A clear outline and an abundance of impressive illustrations allows the book, which is distinguished by its concise and clear language, to explain complicated subjects vividly without having to sacrifice the complexity that the subject requires. In the introductory paragraphs, for example, based on the primal horse we are given insight into the evolutionary use of the “inventive spirit” that prevails in nature.

“Bionics for Children”—the book’s subtitle—spans a wide panorama: The subjects range from people’s age-old dream of being able to fly, with the classic aspects of the Icarus myth and Leonardo da Vinci’s studies, to the findings of robotics and current issues of tapping efficient energy sources. The author skillfully combines the big picture with smaller details, the advances of research and fundamental questions with things we can experience in our everyday lives. For example, by correlating the ubiquitous hook-and-loop (e.g., Velcro®) fasteners, the nanotechnological self-cleaning effect of the lotus plant, and the fascinating “tricks” of insects, Belzer imparts a multifaceted picture of “adhesion, sticking, and cleaning” in nature and technology.

Well-placed information boxes on selected subjects make it possible to jump in at any point in the book.
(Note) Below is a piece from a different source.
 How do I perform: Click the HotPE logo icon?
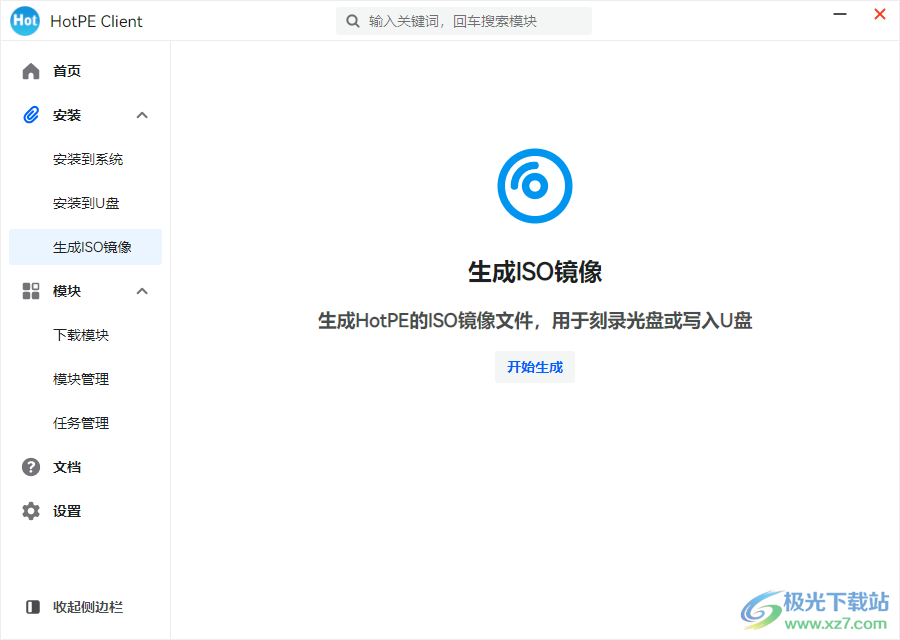click(25, 21)
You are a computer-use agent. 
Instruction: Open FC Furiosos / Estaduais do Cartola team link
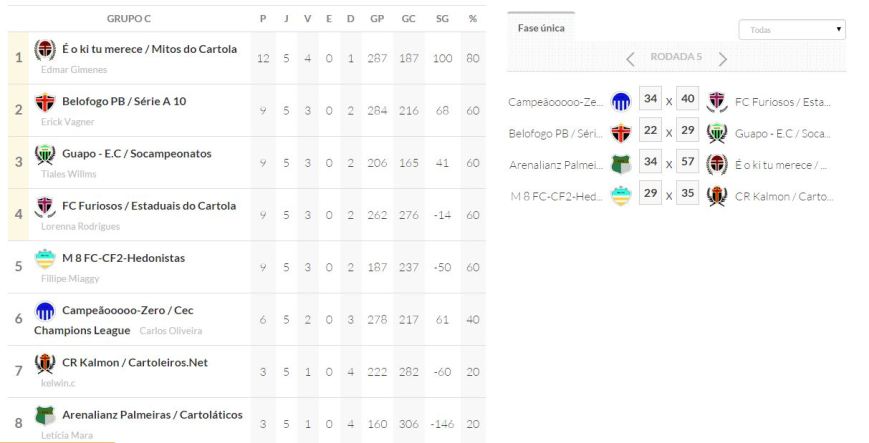(149, 206)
Together with stimulating do-it-yourself experiments explained appropriately for the target group, they offer more detailed knowledge on the respective subjects. This invitation to actively participate in the experiments is particularly effective, thanks to the vivid illustrations of Hamburg artist Peter Nishitani.

Sigrid Belzer thus imparts seemingly in passing a positive picture of curiosity, desire to experiment, and an inquiring mind. She shows “curious cat” readers that writing down experiment steps and documenting the findings work much like a cake recipe: It is only possible to repeat the enjoyment and pass it on to others if you know exactly how much flour and how many eggs went into the cake.

After around 350 pages the author leaves her readers with a call to “explore your world” by doing their own experiments. The readers have not only gained great insight and enjoyed great pleasure, but one more thing is certain: The virtue of the “ingenious inventor” is first and foremost preserving one’s childlike curiosity and the courage to ask questions!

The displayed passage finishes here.